#### [Selected passage]
━━━━━━━━━━━━━━━━
A sharp and provocative new essay collection from the award-winning author of Freedom and The Corrections
The essayist, Jonathan Franzen writes, is like “a fire-fighter, whose job, while everyone else is fleeing the flames of shame, is to run straight into them.” For the past twenty-five years, even as his novels have earned him worldwide acclaim, Franzen has led a second life as a risk-taking essayist. Now, at a moment when technology has inflamed tribal hatreds and the planet is beset by unnatural calamities, he is back with a new collection of essays that recall us to more humane ways of being in the world.
Franzen’s great loves are literature and birds, and The End of the End of the Earth is a passionate argument for both. Where the new media tend to confirm one’s prejudices, he writes, literature “invites you to ask whether you might be somewhat wrong, maybe even entirely wrong, and to imagine why someone else might hate you.” Whatever his subject, Franzen’s essays are always skeptical of received opinion, steeped in irony, and frank about his own failings. He’s frank about birds, too (they kill “everything imaginable”), but his reporting and reflections on them–on seabirds in New Zealand, warblers in East Africa, penguins in Antarctica–are both a moving celebration of their beauty and resilience and a call to action to save what we love.
Calm, poignant, carefully argued, full of wit, The End of the End of the Earth provides a welcome breath of hope and reason.
━━━━━━━━━━━━━━━━
Copy the book description word for word from "Franzen’s great loves" to "what we love.".

#### [Information supplied]
━━━━━━━━━━━━━━━━
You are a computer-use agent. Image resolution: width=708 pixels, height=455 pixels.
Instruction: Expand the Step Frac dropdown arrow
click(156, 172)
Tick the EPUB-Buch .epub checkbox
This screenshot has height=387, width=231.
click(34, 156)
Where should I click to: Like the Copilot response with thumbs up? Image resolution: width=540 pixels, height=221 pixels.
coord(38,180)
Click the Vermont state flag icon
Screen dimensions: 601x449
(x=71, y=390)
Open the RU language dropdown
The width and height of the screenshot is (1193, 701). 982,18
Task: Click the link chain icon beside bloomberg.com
━━━━━━━━━━━━━━━━
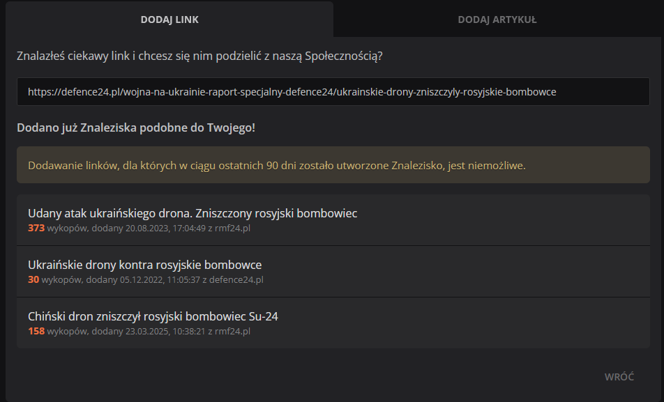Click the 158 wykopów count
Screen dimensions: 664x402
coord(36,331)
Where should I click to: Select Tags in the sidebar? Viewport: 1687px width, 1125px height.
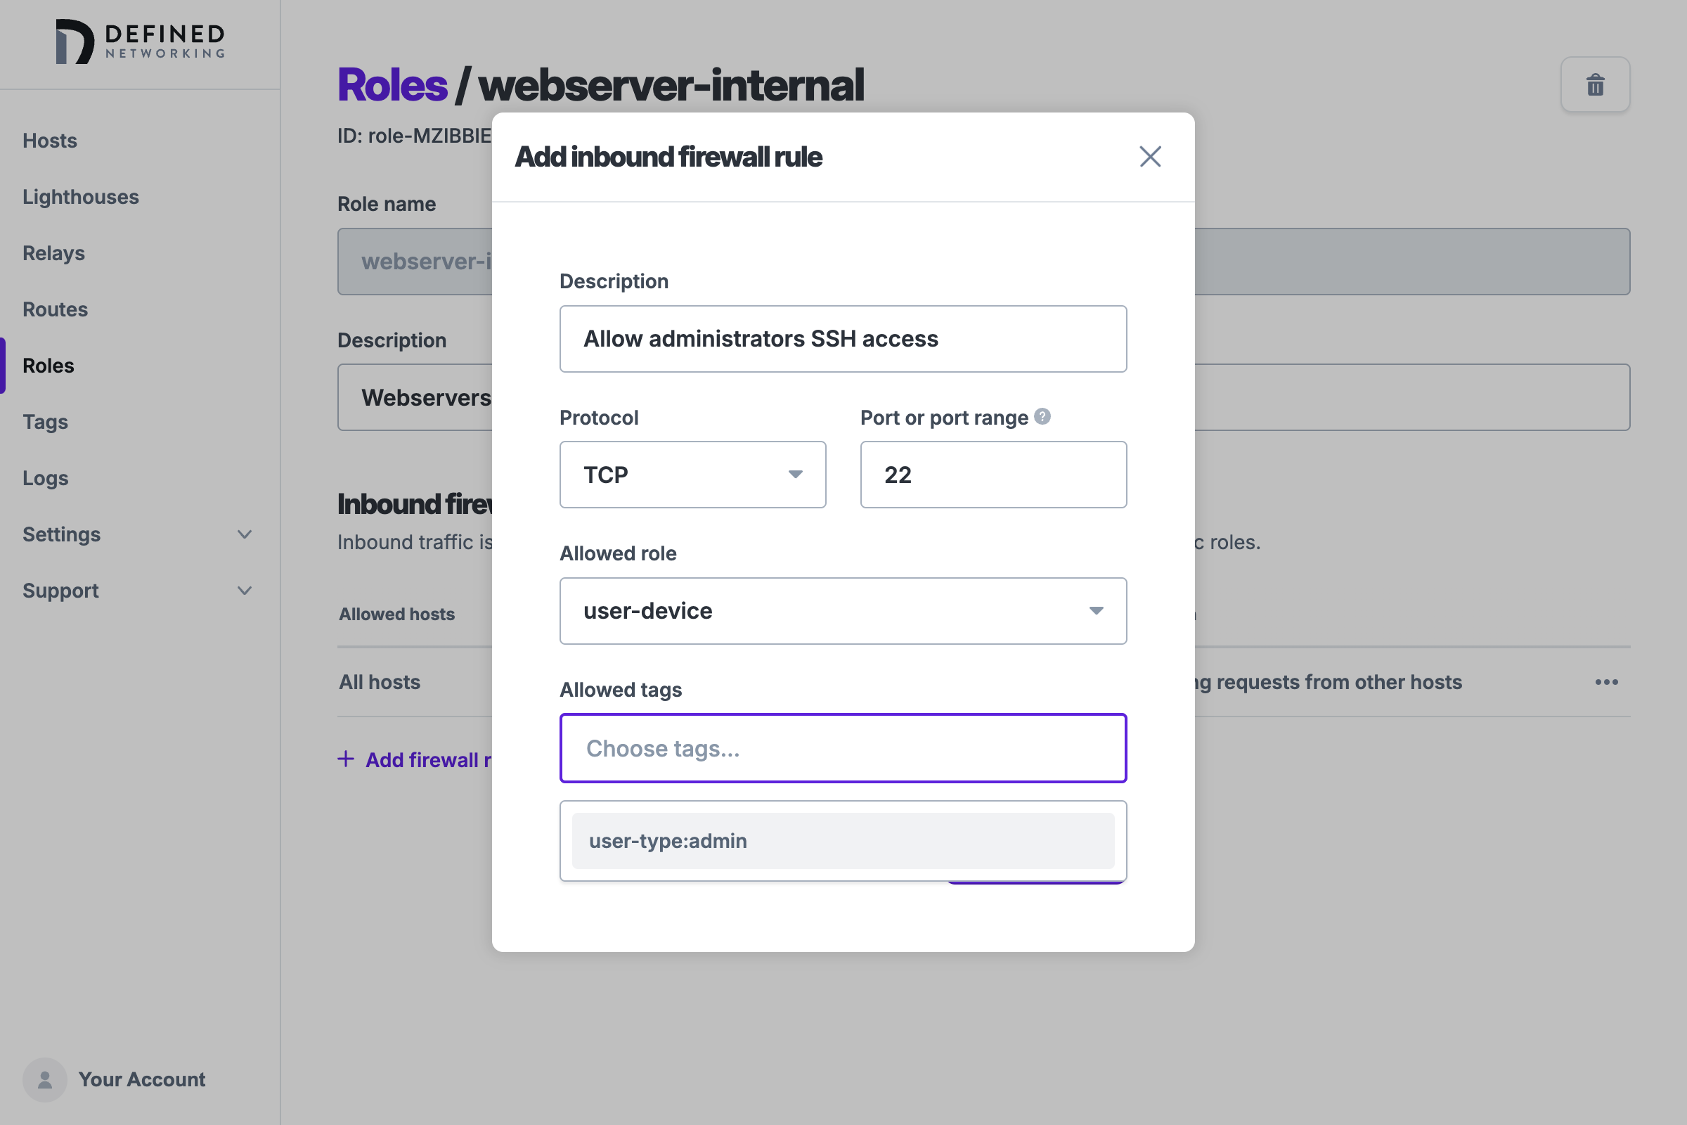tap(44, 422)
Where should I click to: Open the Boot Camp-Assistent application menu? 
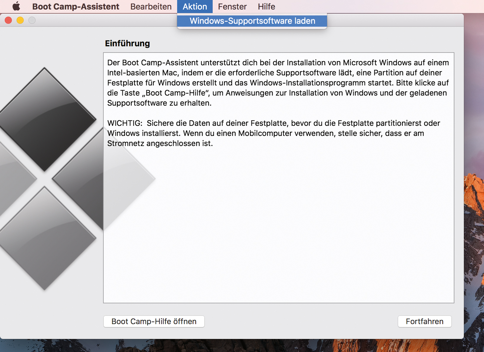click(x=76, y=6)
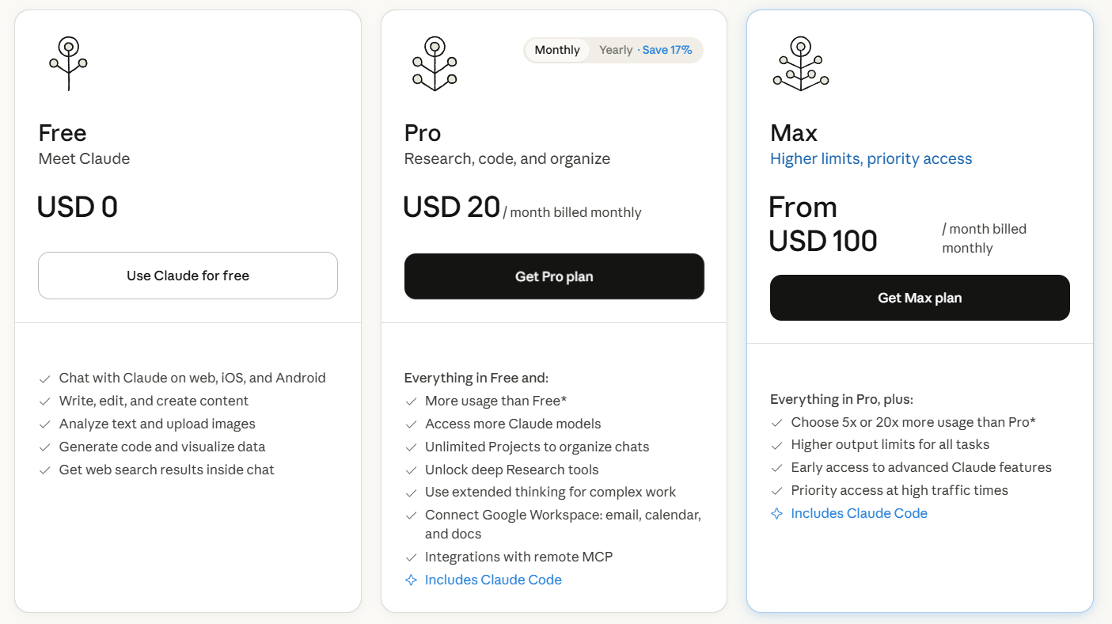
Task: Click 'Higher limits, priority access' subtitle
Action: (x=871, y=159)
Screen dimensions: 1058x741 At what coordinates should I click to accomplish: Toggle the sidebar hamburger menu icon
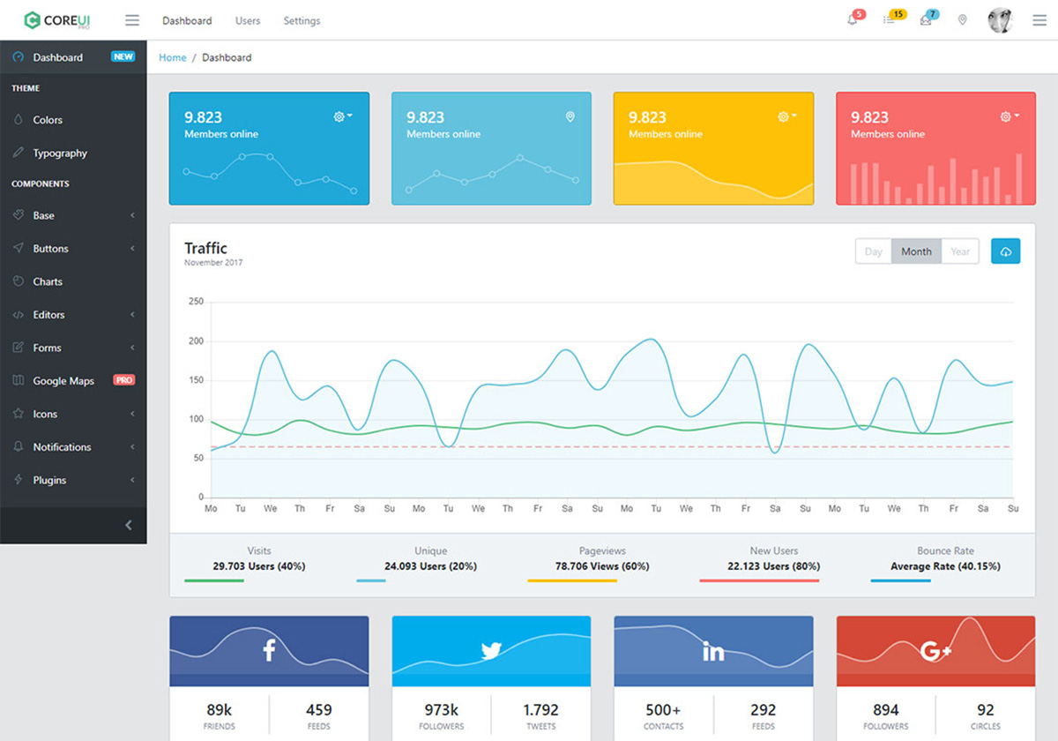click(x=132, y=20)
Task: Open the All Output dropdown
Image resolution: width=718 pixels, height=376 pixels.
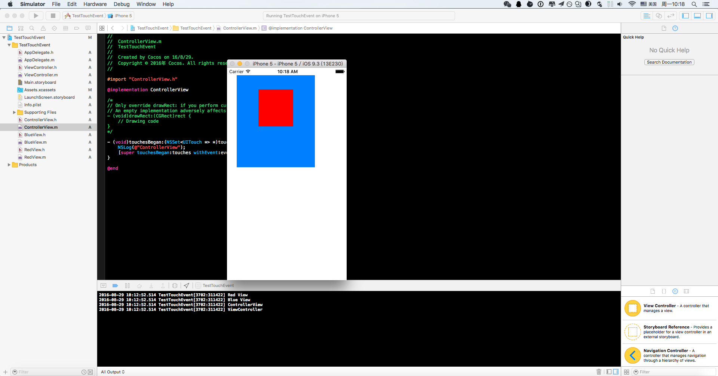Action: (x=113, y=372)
━━━━━━━━━━━━━━━━
#### [Response]
Franzen’s great loves are literature and birds, and The End of the End of the Earth is a passionate argument for both. Where the new media tend to confirm one’s prejudices, he writes, literature “invites you to ask whether you might be somewhat wrong, maybe even entirely wrong, and to imagine why someone else might hate you.” Whatever his subject, Franzen’s essays are always skeptical of received opinion, steeped in irony, and frank about his own failings. He’s frank about birds, too (they kill “everything imaginable”), but his reporting and reflections on them–on seabirds in New Zealand, warblers in East Africa, penguins in Antarctica–are both a moving celebration of their beauty and resilience and a call to action to save what we love.